Aim of the exercise →
Please rewrite the material below with "width and height" replaced by "size" wherever it occurs, keeping everything else unchanged. Leave the pictures out of your answer.
##### Records supplied
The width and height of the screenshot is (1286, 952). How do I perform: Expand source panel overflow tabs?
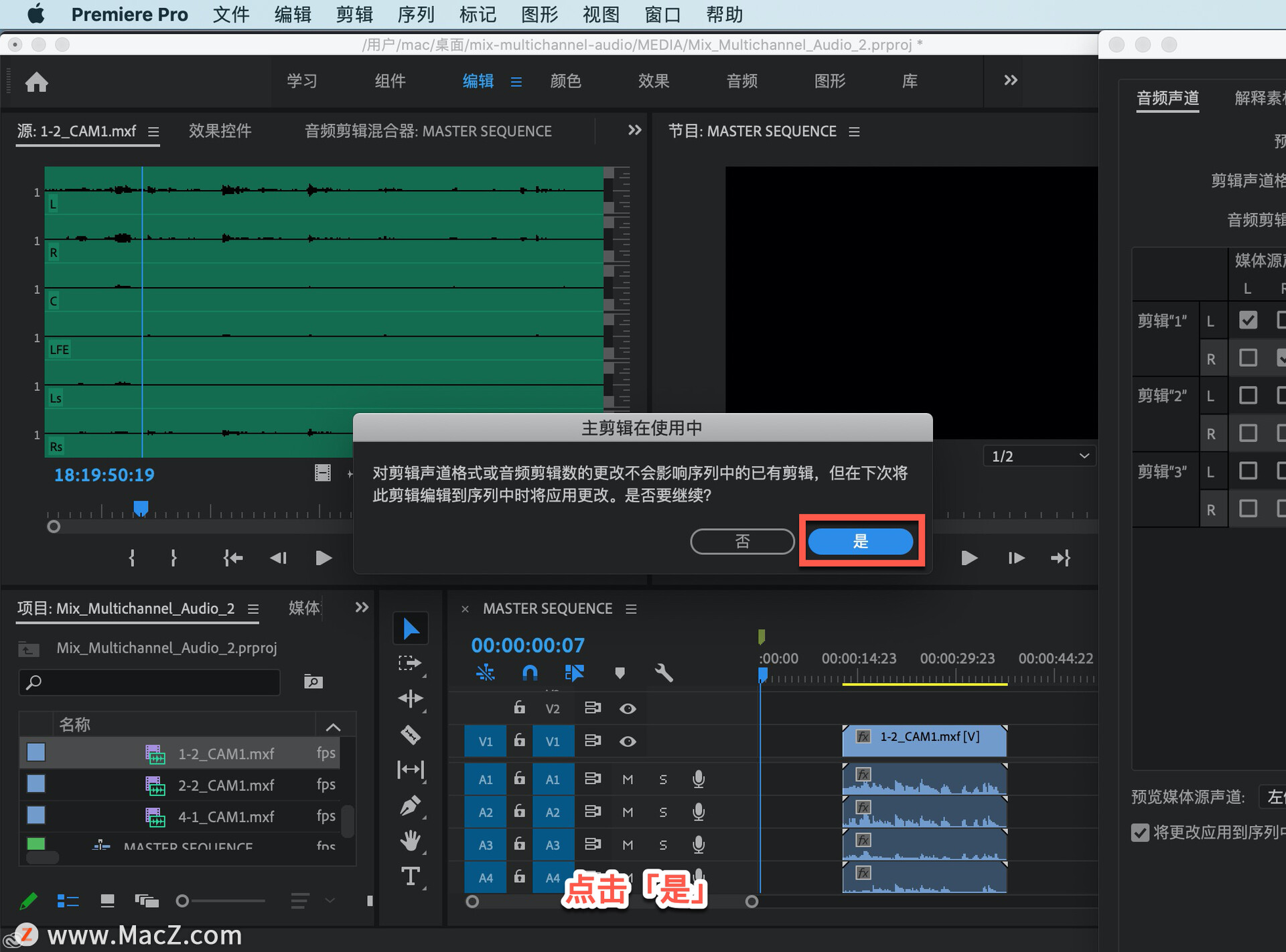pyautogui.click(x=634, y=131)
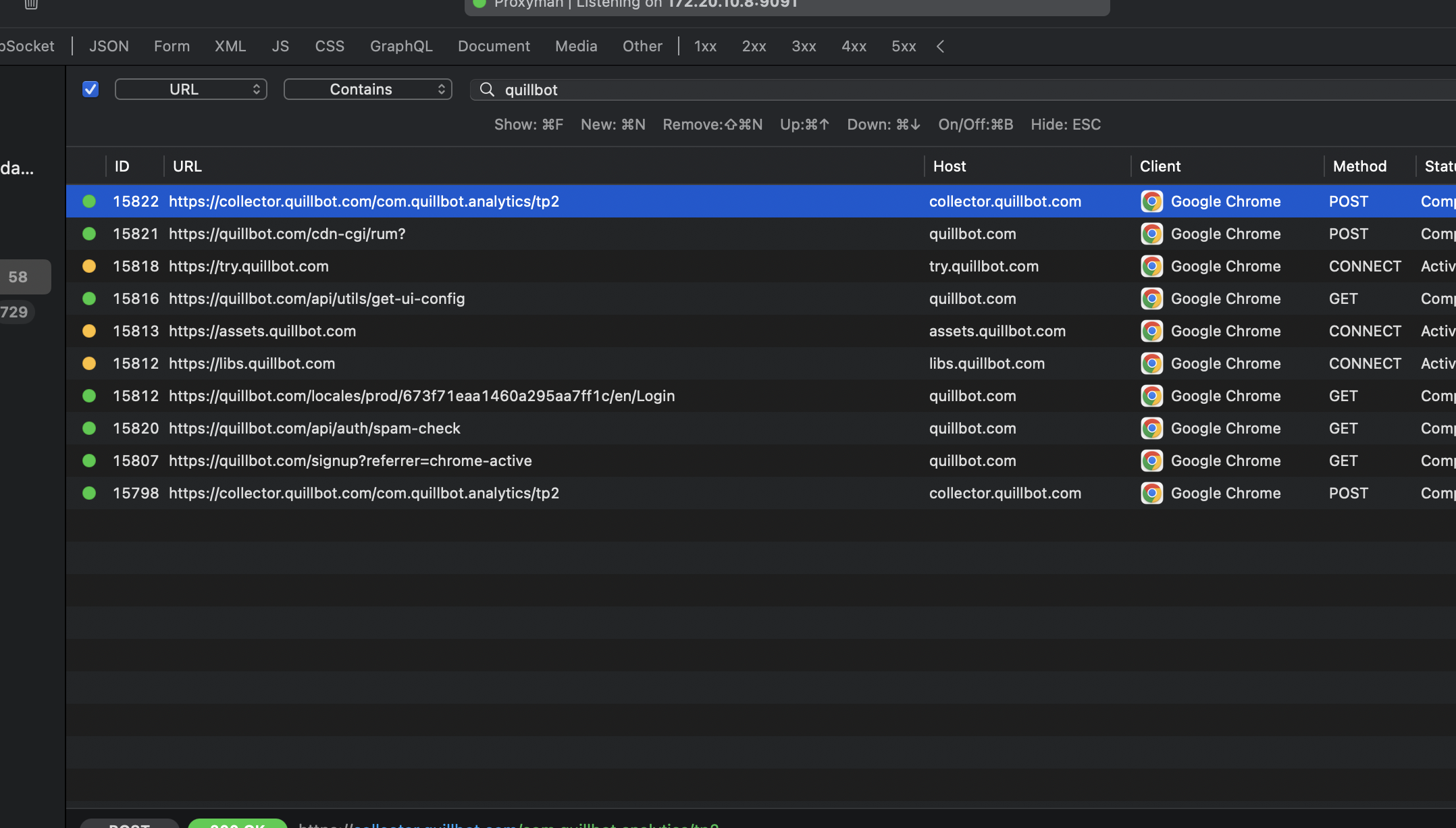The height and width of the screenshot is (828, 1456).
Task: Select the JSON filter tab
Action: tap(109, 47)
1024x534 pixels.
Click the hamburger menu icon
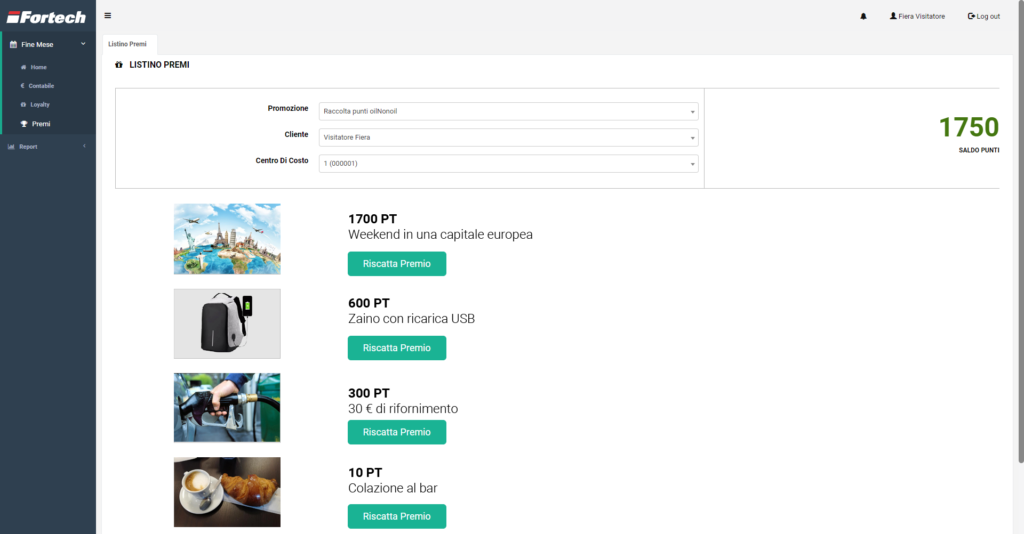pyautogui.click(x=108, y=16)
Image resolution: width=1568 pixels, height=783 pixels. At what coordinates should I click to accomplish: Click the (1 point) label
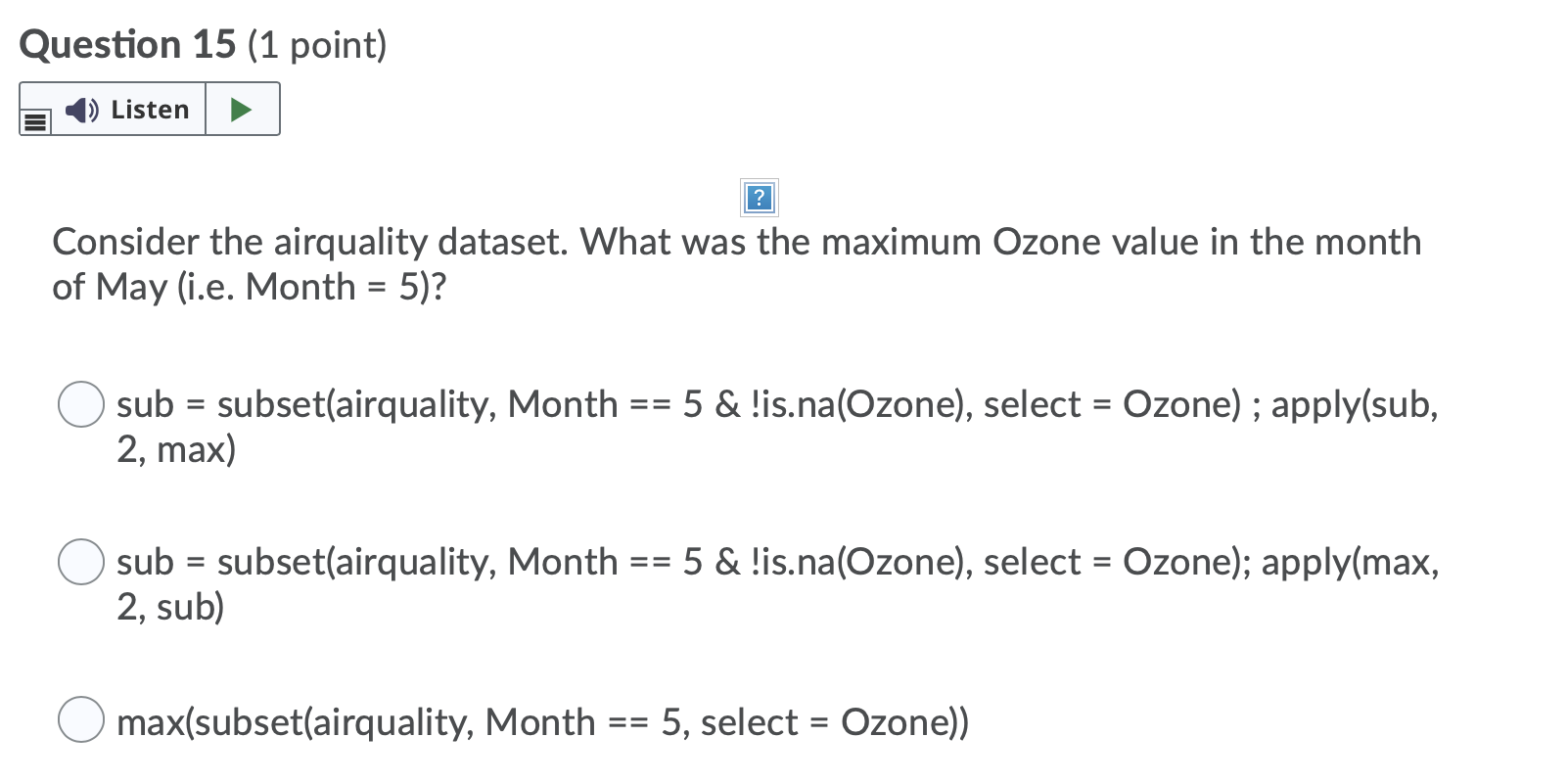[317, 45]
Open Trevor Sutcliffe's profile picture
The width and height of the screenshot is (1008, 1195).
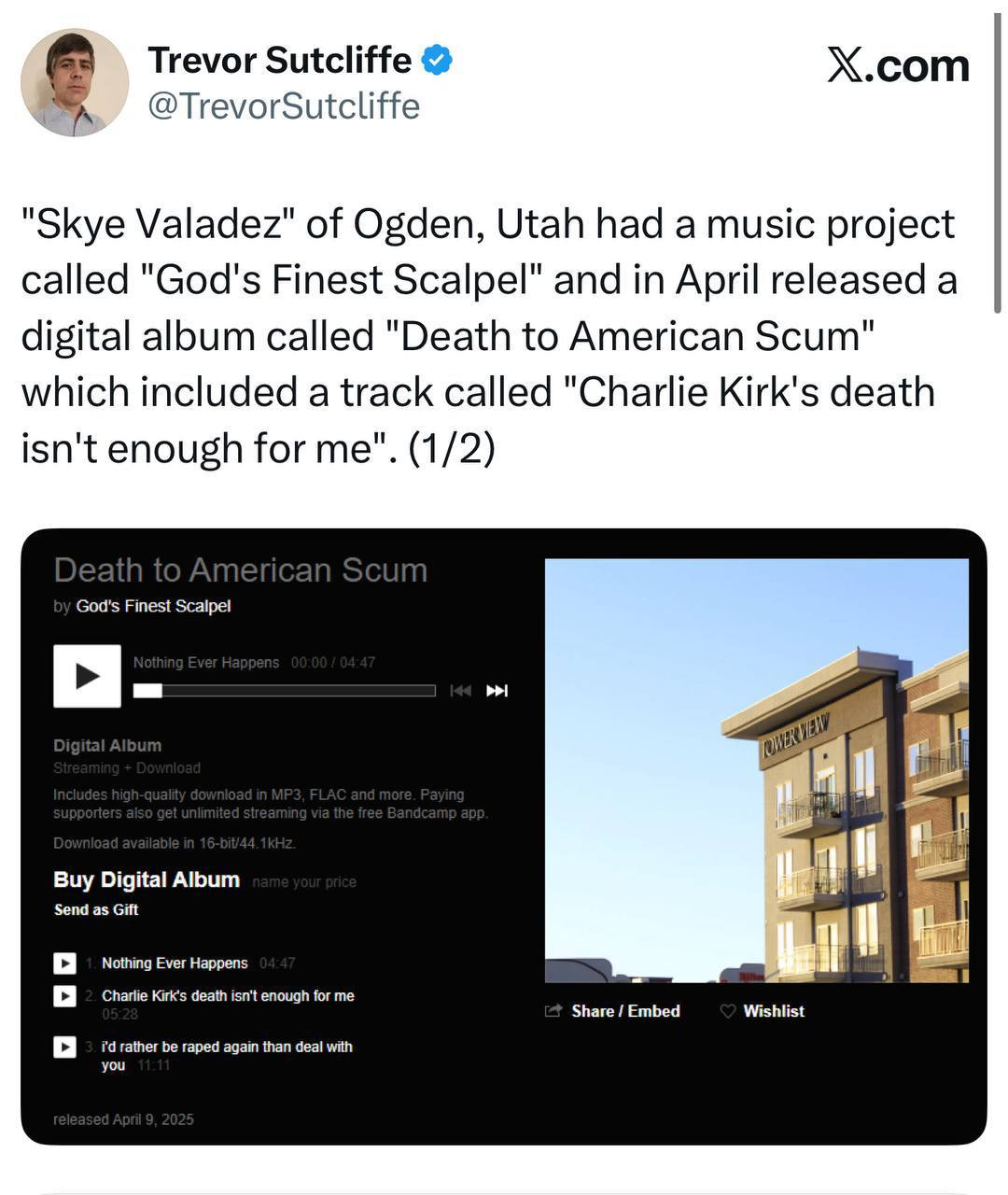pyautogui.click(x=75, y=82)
##########
Answer to the problem →
The size of the screenshot is (1286, 952). How do I perform: Expand source panel overflow tabs?
pyautogui.click(x=634, y=131)
The height and width of the screenshot is (828, 1456).
Task: Select the JSON filter tab
Action: tap(109, 47)
1024x534 pixels.
Click the hamburger menu icon
pyautogui.click(x=108, y=16)
Image resolution: width=1568 pixels, height=783 pixels. At what coordinates should I click to accomplish: Click the (1 point) label
[317, 45]
Open Trevor Sutcliffe's profile picture
The size of the screenshot is (1008, 1195).
pyautogui.click(x=75, y=82)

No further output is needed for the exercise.